Rows of pointing data
* start *

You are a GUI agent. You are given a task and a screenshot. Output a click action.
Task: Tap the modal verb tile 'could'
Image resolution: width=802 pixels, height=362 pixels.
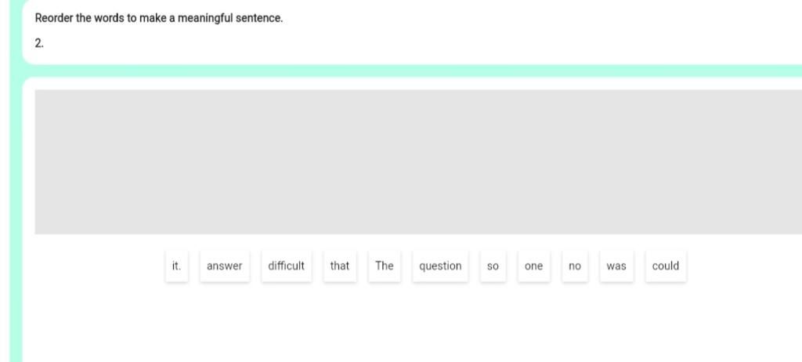[x=666, y=266]
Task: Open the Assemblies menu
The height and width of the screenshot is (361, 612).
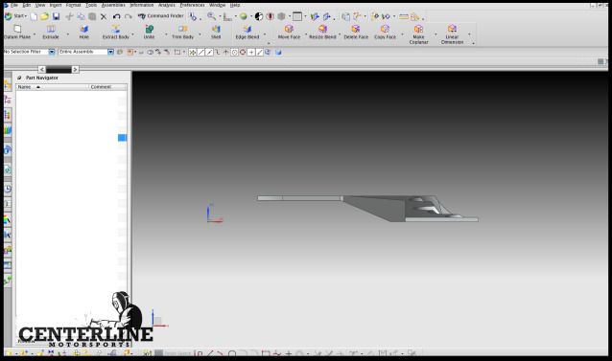Action: 113,5
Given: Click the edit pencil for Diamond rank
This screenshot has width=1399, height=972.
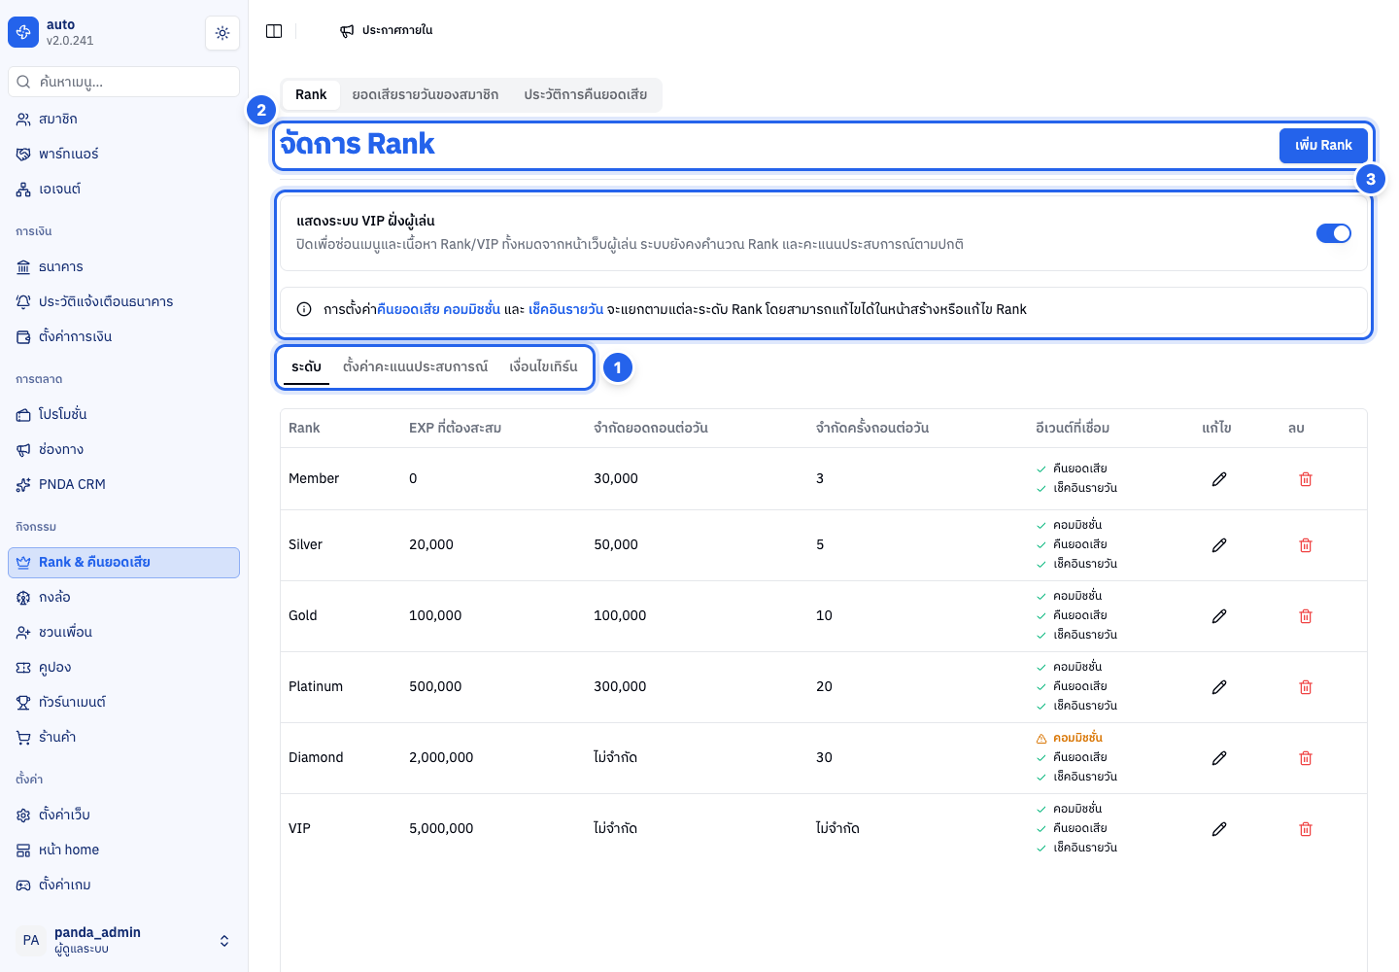Looking at the screenshot, I should point(1219,758).
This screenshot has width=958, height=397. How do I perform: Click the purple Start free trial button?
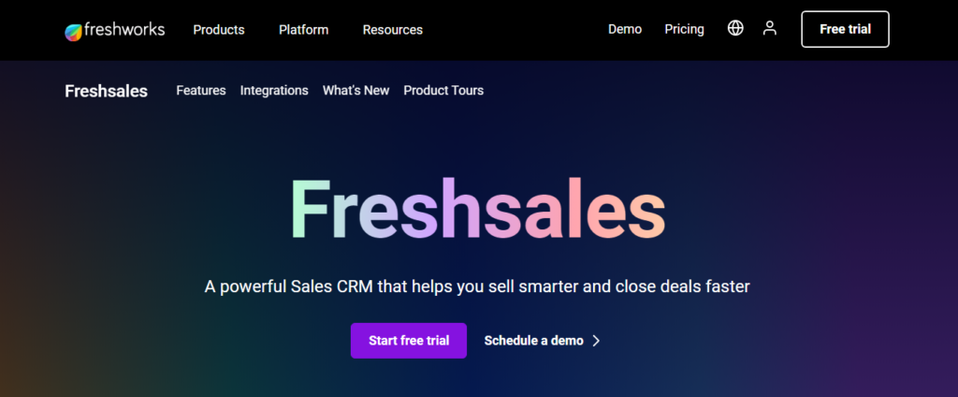409,341
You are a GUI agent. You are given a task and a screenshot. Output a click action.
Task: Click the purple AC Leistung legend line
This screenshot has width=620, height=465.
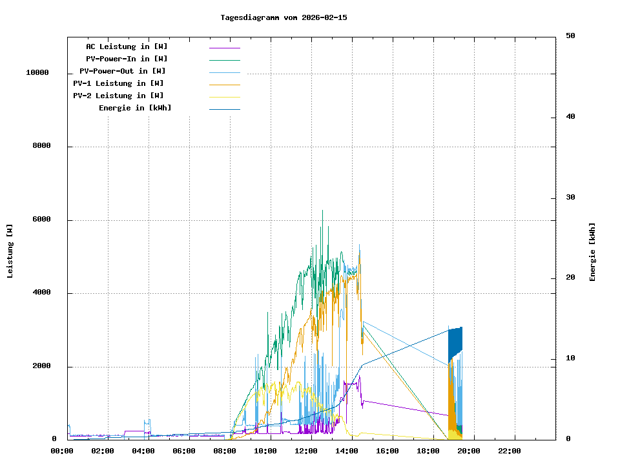pyautogui.click(x=224, y=48)
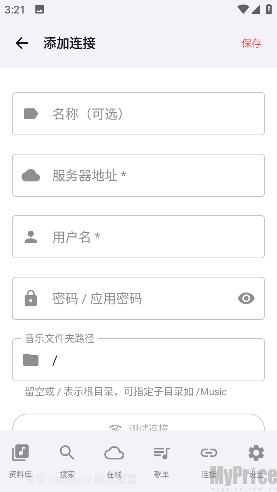277x492 pixels.
Task: Click the folder icon in path field
Action: 31,360

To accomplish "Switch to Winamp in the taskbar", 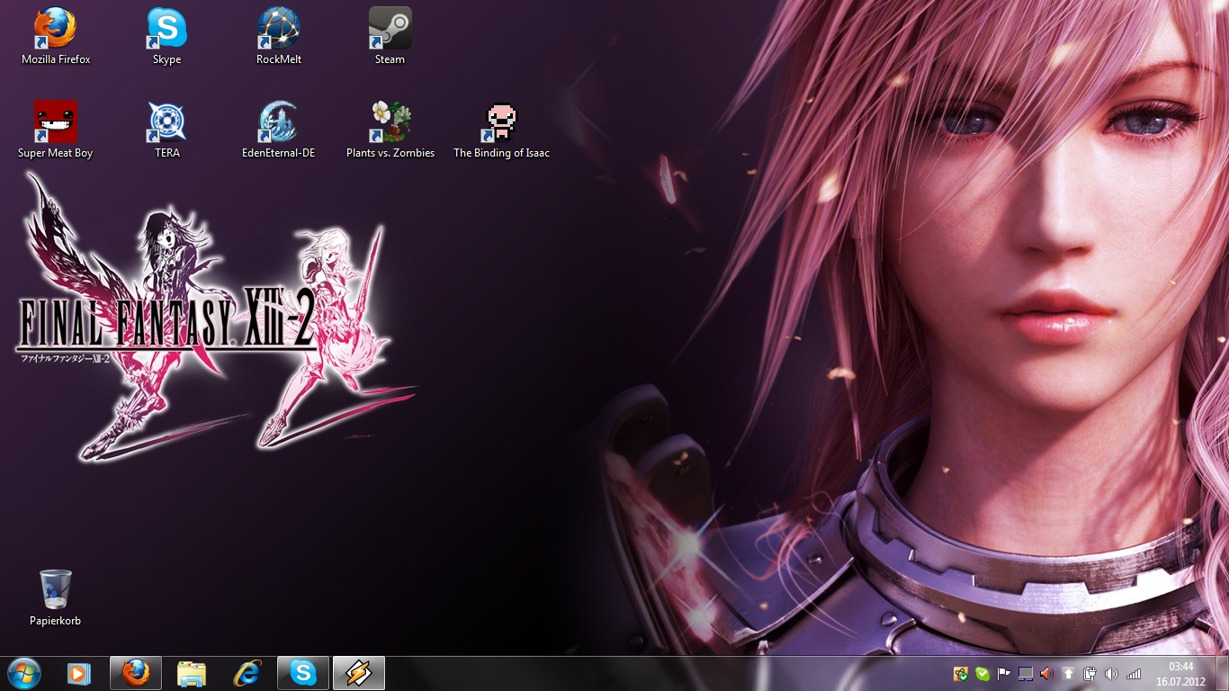I will coord(359,673).
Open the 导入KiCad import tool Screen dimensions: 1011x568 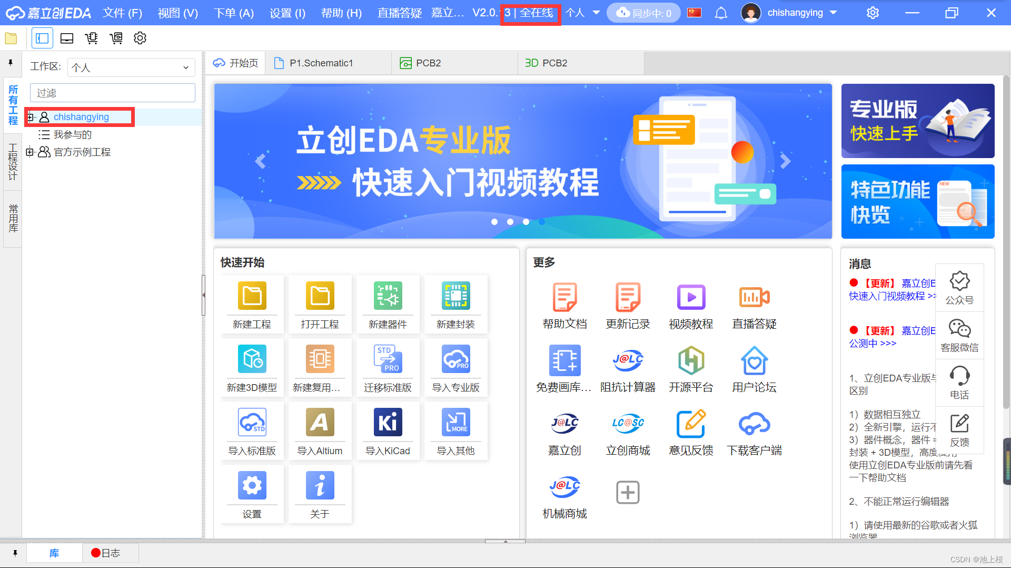tap(388, 430)
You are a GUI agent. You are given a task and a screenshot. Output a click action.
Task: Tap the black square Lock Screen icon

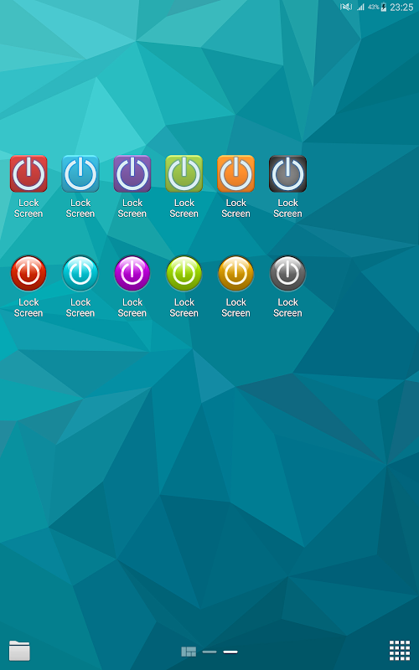coord(287,174)
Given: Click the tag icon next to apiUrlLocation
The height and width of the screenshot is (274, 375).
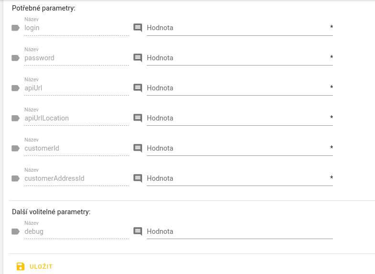Looking at the screenshot, I should (15, 118).
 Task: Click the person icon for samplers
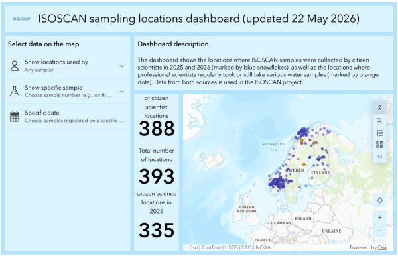click(15, 66)
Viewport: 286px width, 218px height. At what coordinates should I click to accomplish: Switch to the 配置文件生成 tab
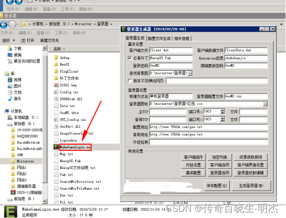coord(159,39)
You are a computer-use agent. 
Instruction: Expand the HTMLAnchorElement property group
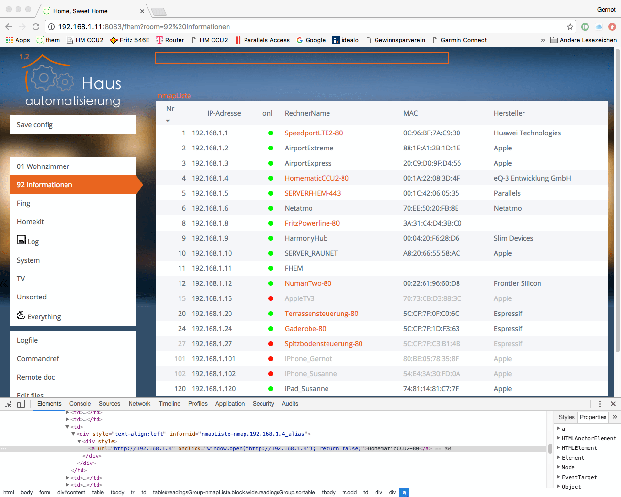click(558, 438)
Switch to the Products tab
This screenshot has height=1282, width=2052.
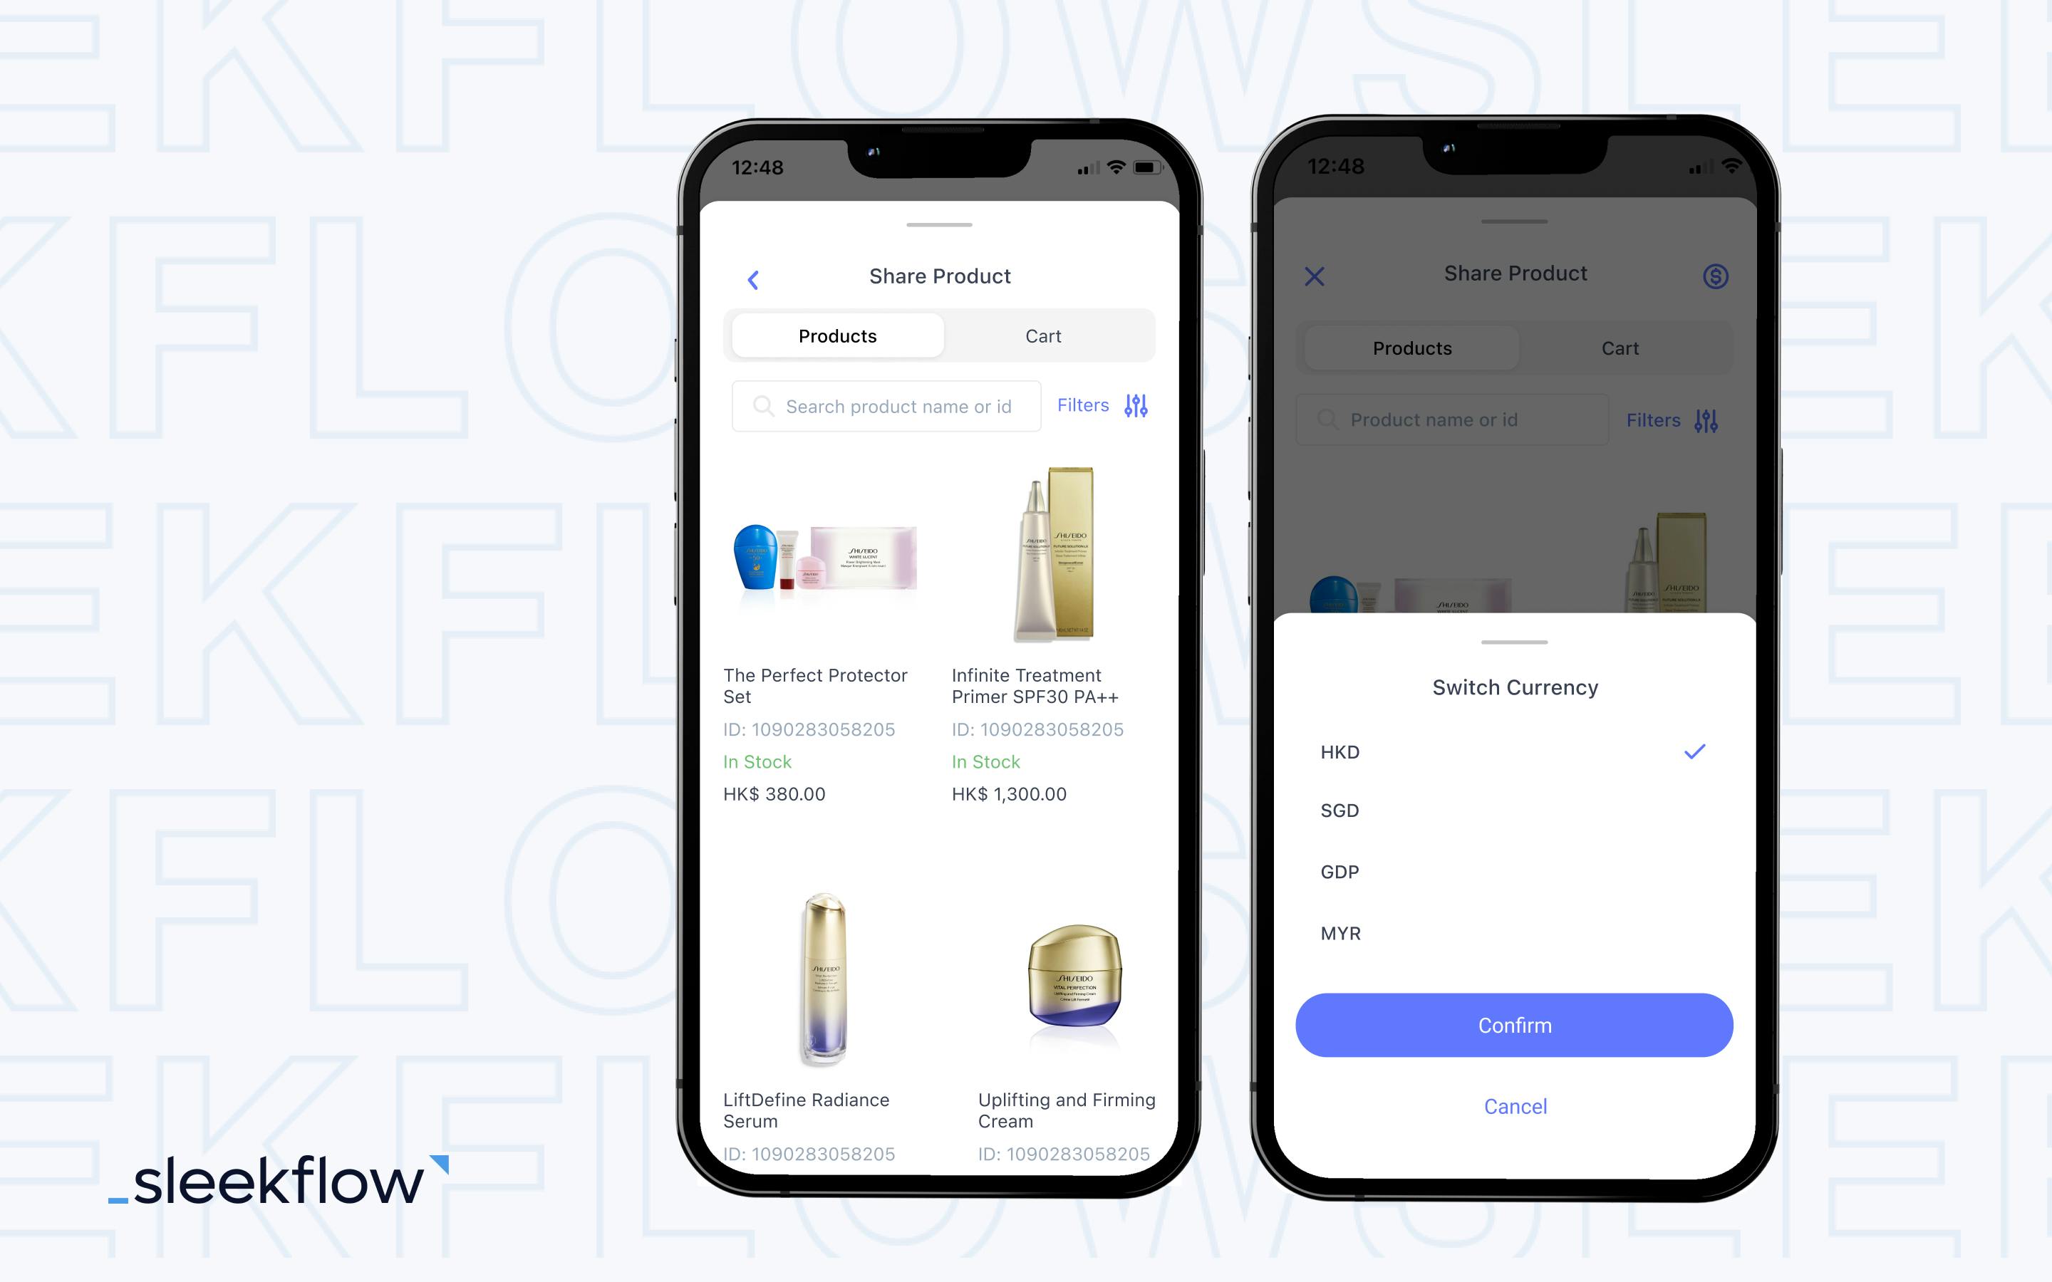click(836, 334)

* end *

REQUIRED TASK: Render the material from the line containing "Given: Click the tag" through the end of the material as a Markdown table with the columns Number and Line. Skip blank lines and leave out the pictures.

TASK RESULT:
| Number | Line |
|---|---|
| 1 | Given: Click the tag icon next to apiUrlLocation |
| 2 | The height and width of the screenshot is (274, 375). |
| 3 | Looking at the screenshot, I should (15, 118). |
| 4 |  Task: Click the person icon for samplers |
| 5 | click(15, 66) |
| 6 | Viewport: 286px width, 218px height. At what coordinates should I click to accomplish: Switch to the 配置文件生成 tab |
| 7 | coord(159,39) |
| 8 | You are a computer-use agent.  |
| 9 | Instruction: Expand the HTMLAnchorElement property group |
| 10 | click(558, 438) |
| 11 | Switch to the Products tab |
| 12 | This screenshot has height=1282, width=2052. |
| 13 | click(836, 334) |